Me encuentro sentado debajo de un árbol. No quedan muchos árboles aquí, y cada vez son menos las construcciones que quedan en pie. Probablemente mañana o en los próximos días serán destruidas otras calles y edificios y la destrucción será mayor.
Mi familia se ha ido. Nos hemos despedido en la puerta del edificio donde hasta hace unas horas vivíamos. Saben que soy rescatista y que mi labor, en este tipo de situaciones, no es huir como lo haría cualquier persona sensata, sino quedarme a ayudar a los heridos y enfermos, y a todos aquellos que, por alguna razón, no pueden irse y sufren las peores consecuencias de la guerra.
Algunas personas –incluso miembros de mi familia –piensan que en realidad soy combatiente y que uso el rótulo de rescatista como una máscara para ocultar lo otro.
Es verdad que he participado en intifadas. He levantado mi voz de protesta numerosas veces contra el ocupante. Pero hasta ahora no he llegado al límite de disparar contra otros. En el fondo, somos pueblos hermanos. Pero ya sabemos que en las familias ocurren las peores cosas. Las familias pueden ser el peor infierno para sus miembros.

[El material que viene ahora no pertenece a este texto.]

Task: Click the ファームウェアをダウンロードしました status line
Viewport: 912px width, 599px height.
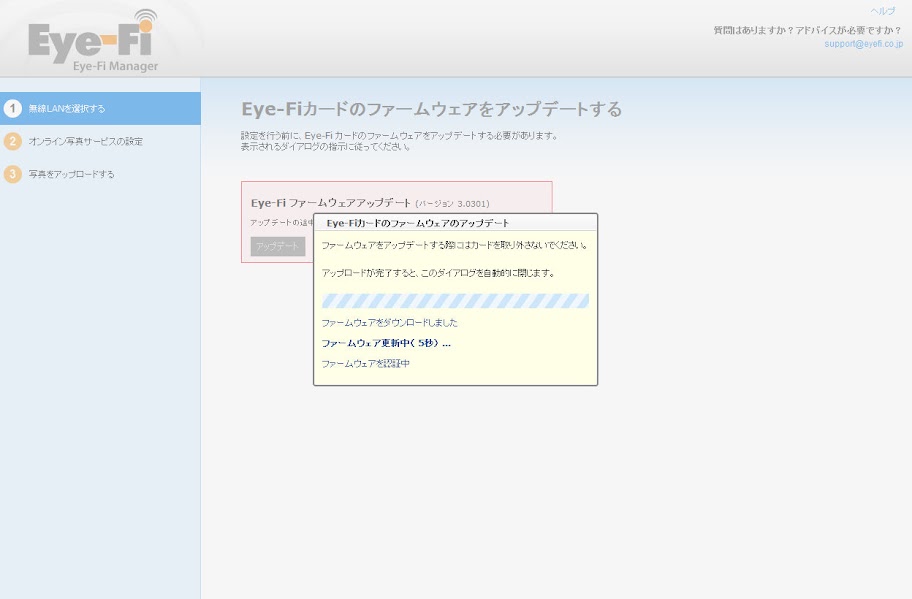Action: point(389,323)
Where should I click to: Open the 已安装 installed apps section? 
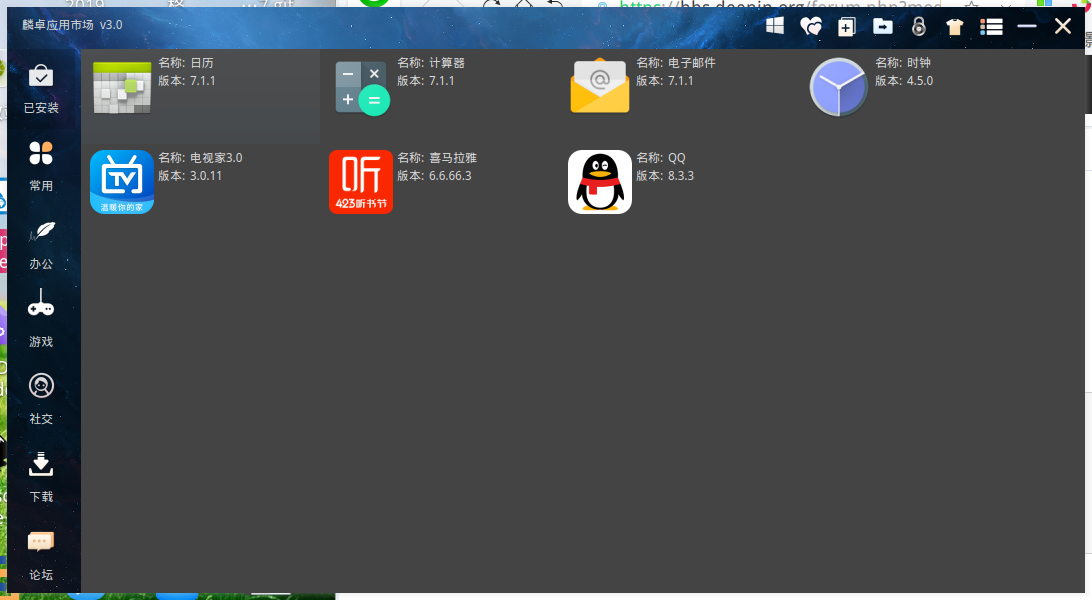pos(41,88)
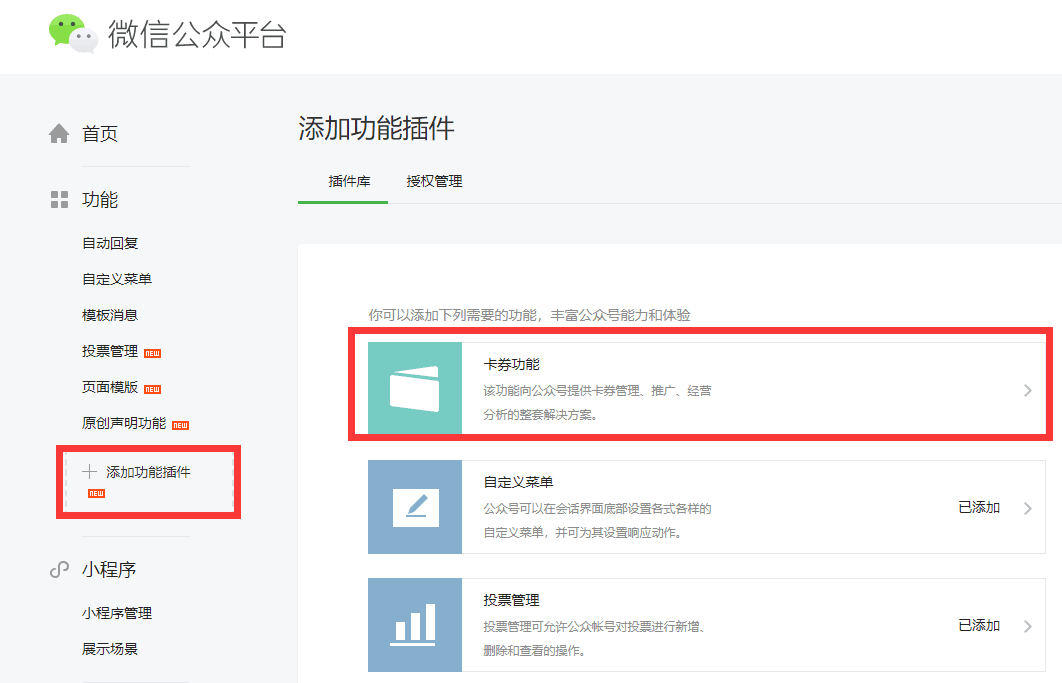
Task: Open 自动回复 in the sidebar
Action: click(110, 243)
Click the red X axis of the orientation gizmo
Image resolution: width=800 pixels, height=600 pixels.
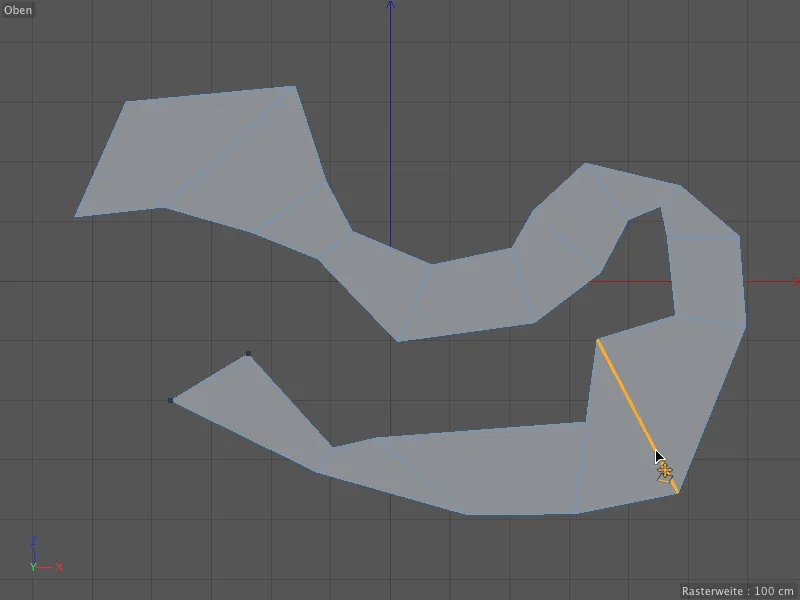tap(58, 567)
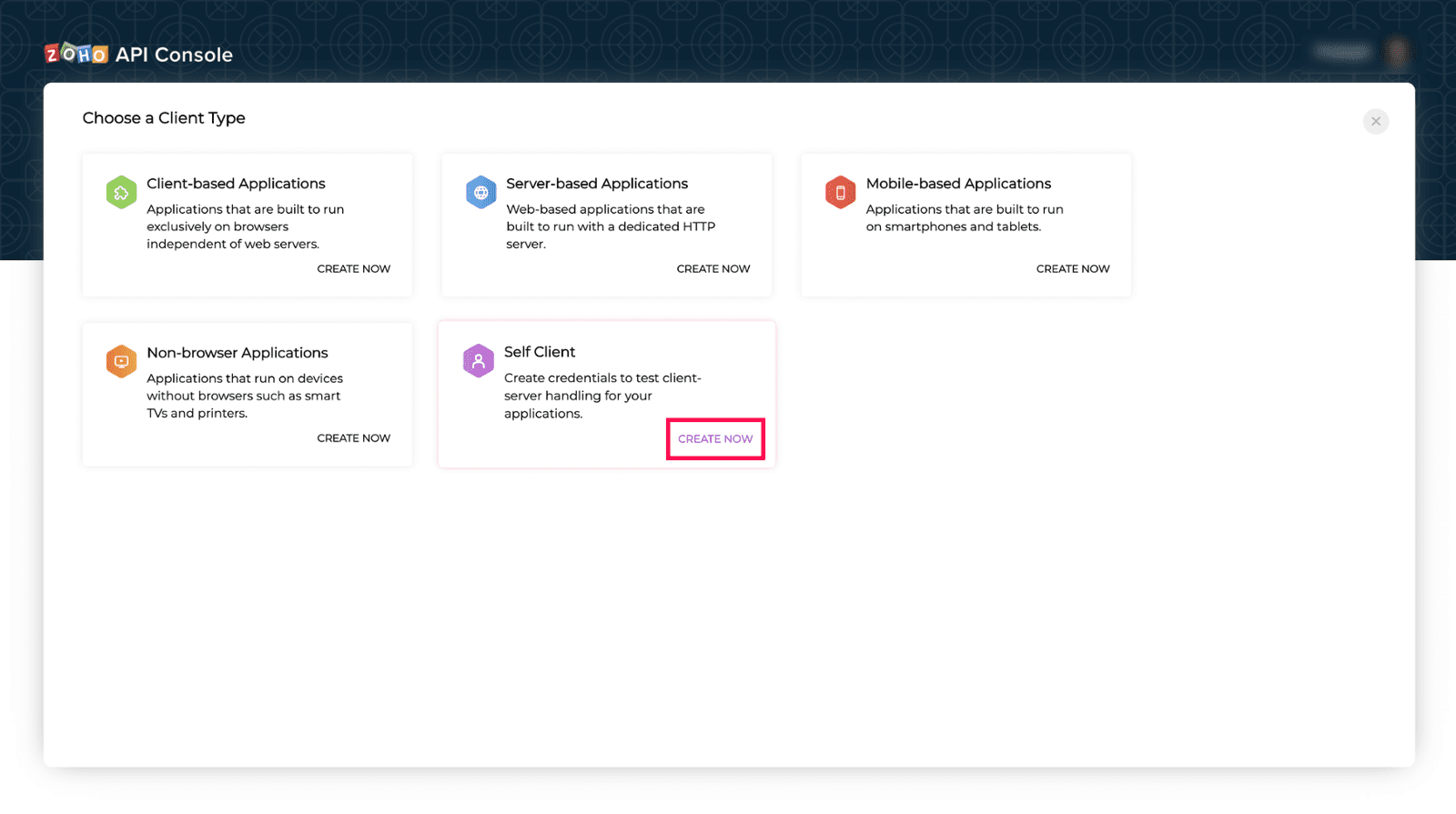The image size is (1456, 814).
Task: Select the Server-based Applications title
Action: 597,184
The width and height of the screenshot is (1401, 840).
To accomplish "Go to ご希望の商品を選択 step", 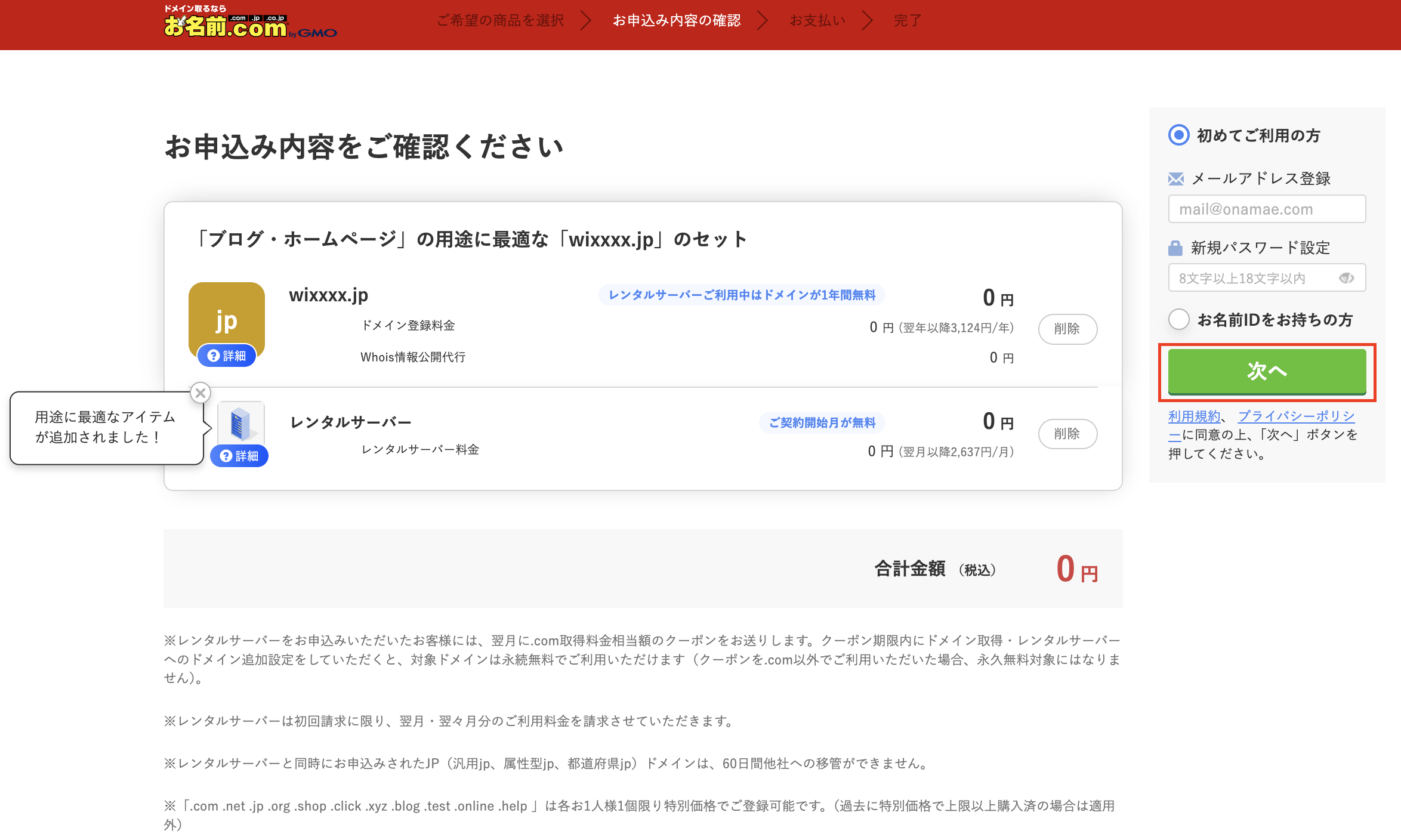I will (500, 21).
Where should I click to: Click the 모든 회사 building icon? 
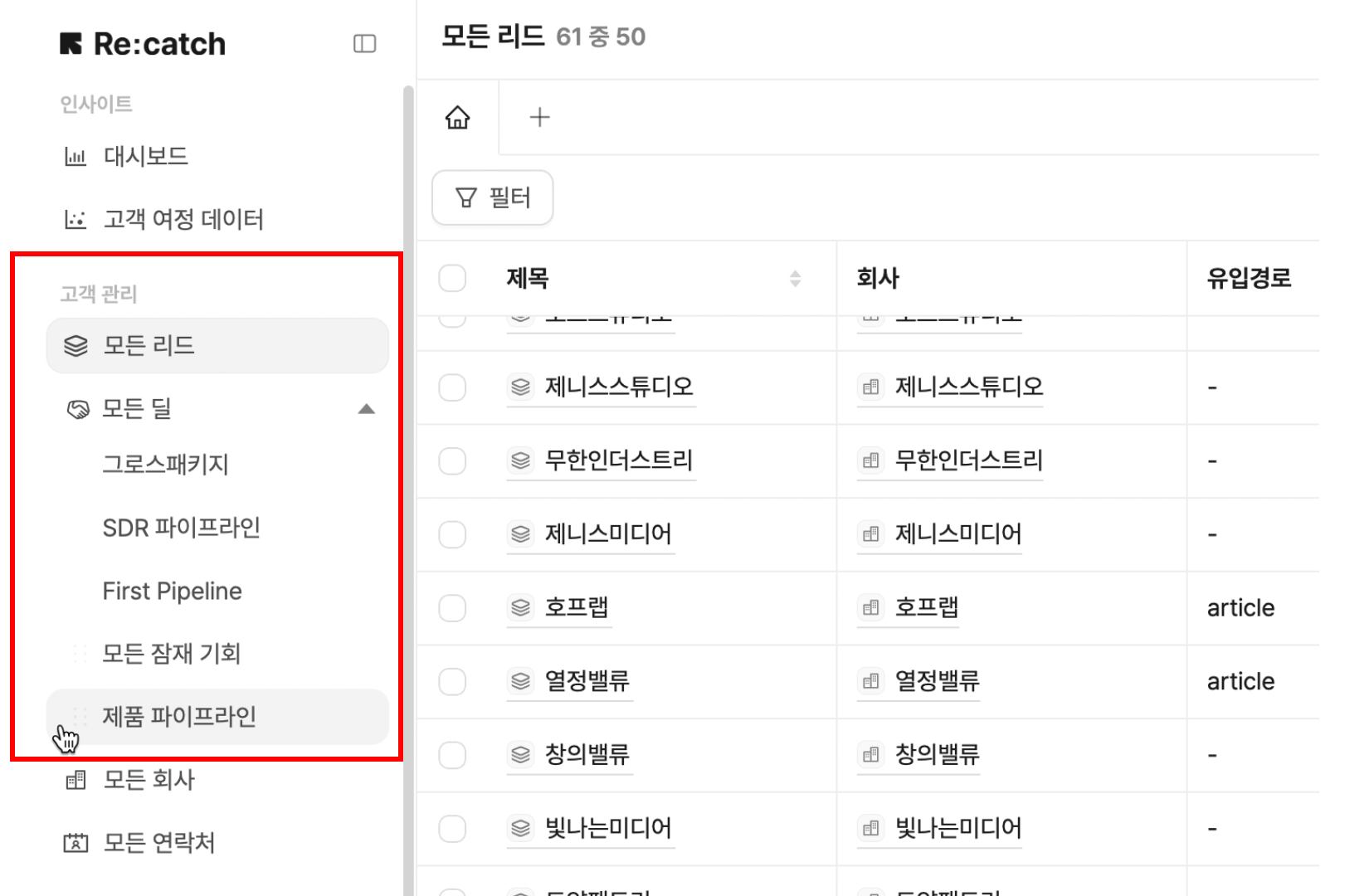(x=76, y=780)
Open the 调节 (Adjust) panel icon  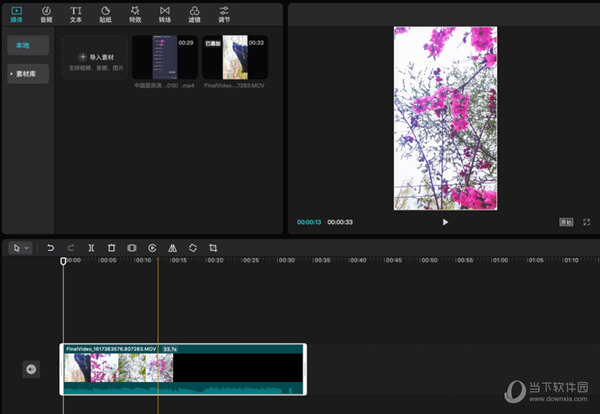224,13
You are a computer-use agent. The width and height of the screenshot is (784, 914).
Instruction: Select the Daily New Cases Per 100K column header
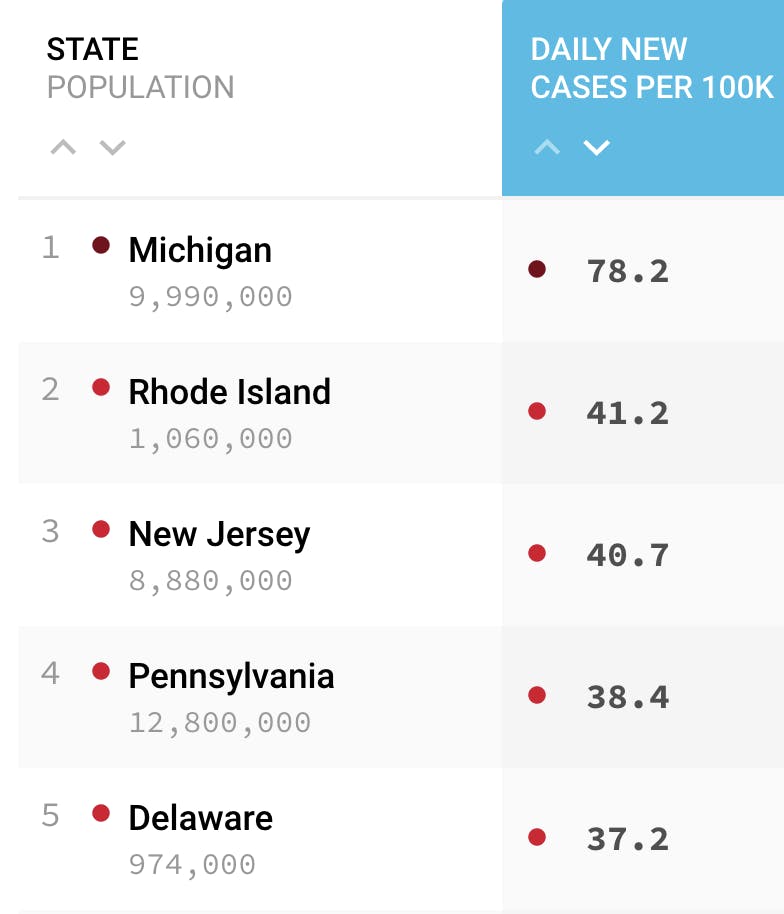[651, 68]
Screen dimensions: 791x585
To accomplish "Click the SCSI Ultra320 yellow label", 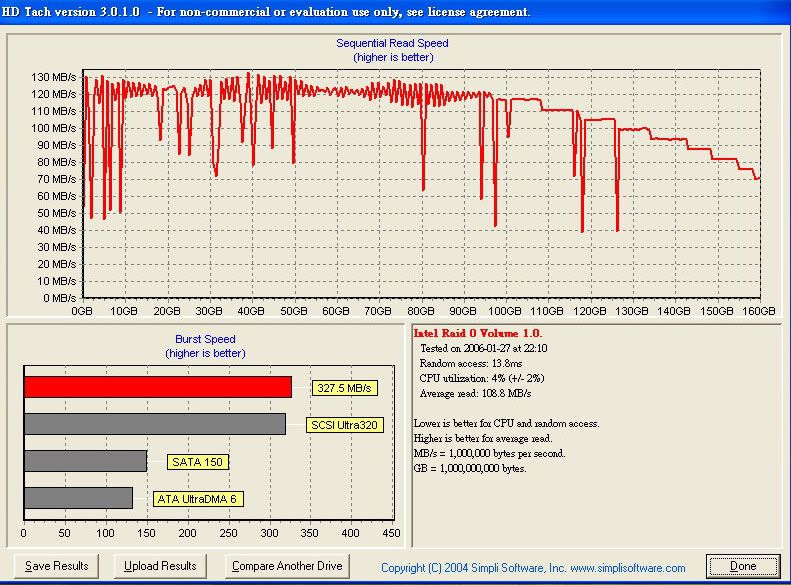I will click(x=345, y=425).
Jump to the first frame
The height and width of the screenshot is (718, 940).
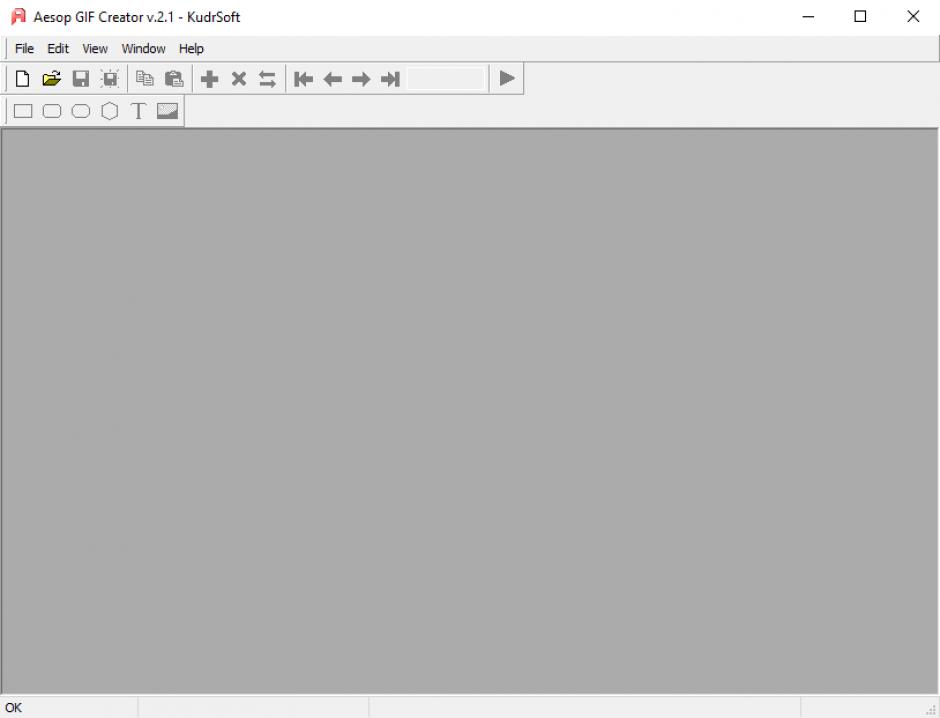click(303, 79)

Mientras me fumo un cigarro oigo a lo lejos el sonido de las sirenas. Son las ambulancias que llegan sin cesar a la puerta del hospital. Traen heridos, niños, hombres, adultos, mujeres. Las bombas no discriminan. Cuando caen, matan y hieren al que sea. ¿Habéis oído el sonido de una bomba? Es aterrador. Cuando cae una bomba y estás por ahí cerca y sobrevives, quedas aturdido. No sabes lo que pasó, no sabes dónde estás ni qué día es. Pierdes la noción del tiempo y de la ubicación. Sólo te recuperas después de varios segundos o minutos. Yo ya sé lo que es eso. Lo he vivido muchas veces y no tengo que ocultarlo.
No quiero irme de aquí. Esta es mi tierra y no me iré de ella por más bombas que caigan. Ya pronto terminaré mi cigarro. Entonces tomaré mi fusil y me iré hacia al búnker. Sé que allí estaré más seguro.